**The task**
Reproduce the lines of the entries below verbatim, starting with the line containing "Task: Open Team Katusha Alpecin link" and continuing through the line containing "point(59,430)".

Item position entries

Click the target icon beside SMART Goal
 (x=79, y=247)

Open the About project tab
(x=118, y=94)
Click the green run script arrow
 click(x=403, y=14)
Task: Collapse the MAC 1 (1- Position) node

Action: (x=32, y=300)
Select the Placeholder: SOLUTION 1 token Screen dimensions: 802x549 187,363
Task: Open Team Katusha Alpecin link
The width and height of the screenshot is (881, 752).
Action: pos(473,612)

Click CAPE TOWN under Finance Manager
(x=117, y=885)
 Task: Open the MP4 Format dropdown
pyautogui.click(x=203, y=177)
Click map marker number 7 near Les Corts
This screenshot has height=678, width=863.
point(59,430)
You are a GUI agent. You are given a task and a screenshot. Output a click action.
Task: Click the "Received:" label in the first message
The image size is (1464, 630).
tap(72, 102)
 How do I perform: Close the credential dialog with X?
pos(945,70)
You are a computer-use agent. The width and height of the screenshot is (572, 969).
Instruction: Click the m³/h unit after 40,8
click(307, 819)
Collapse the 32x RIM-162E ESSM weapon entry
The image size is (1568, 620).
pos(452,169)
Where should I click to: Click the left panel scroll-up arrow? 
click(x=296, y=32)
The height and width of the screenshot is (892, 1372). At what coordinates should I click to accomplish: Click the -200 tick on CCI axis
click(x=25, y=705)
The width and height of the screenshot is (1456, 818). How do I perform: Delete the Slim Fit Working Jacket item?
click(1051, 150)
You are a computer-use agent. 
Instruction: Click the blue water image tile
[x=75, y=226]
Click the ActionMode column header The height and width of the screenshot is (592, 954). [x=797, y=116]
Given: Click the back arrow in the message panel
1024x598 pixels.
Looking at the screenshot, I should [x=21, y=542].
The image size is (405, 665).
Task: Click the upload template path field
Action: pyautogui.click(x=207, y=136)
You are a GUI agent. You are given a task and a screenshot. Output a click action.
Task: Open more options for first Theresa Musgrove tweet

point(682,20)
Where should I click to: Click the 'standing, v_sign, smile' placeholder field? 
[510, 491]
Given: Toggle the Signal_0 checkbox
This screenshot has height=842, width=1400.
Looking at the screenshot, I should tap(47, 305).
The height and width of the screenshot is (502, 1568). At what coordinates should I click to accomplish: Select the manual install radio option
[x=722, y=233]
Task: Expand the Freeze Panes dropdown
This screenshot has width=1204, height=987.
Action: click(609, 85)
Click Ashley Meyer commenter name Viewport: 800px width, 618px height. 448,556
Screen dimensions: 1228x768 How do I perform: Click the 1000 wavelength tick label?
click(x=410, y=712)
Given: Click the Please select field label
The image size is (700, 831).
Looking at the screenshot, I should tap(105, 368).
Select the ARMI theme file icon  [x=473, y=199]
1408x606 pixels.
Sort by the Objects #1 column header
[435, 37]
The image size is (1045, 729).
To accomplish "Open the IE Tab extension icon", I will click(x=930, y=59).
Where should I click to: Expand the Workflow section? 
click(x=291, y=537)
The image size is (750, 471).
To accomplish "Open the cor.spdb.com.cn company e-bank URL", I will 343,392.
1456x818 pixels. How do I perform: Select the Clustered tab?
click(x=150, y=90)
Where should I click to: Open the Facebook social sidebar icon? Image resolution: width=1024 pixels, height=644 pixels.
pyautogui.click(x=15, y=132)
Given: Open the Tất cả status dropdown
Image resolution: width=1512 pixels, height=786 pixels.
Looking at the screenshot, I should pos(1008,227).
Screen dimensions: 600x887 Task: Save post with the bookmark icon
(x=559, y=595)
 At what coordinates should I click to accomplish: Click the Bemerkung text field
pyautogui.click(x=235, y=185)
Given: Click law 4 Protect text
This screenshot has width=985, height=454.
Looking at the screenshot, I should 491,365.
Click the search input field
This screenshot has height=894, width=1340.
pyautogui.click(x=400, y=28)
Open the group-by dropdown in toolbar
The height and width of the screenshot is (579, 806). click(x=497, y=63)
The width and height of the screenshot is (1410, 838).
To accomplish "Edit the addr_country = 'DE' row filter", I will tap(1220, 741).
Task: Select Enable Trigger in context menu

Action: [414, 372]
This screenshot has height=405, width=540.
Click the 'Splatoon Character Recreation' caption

**The output**
Task: Open Team Katusha Alpecin link
The width and height of the screenshot is (881, 752).
Action: pos(473,612)

Click CAPE TOWN under Finance Manager
(x=117, y=885)
 Task: Open the MP4 Format dropdown
pyautogui.click(x=203, y=177)
Click map marker number 7 near Les Corts
This screenshot has height=678, width=863.
point(59,430)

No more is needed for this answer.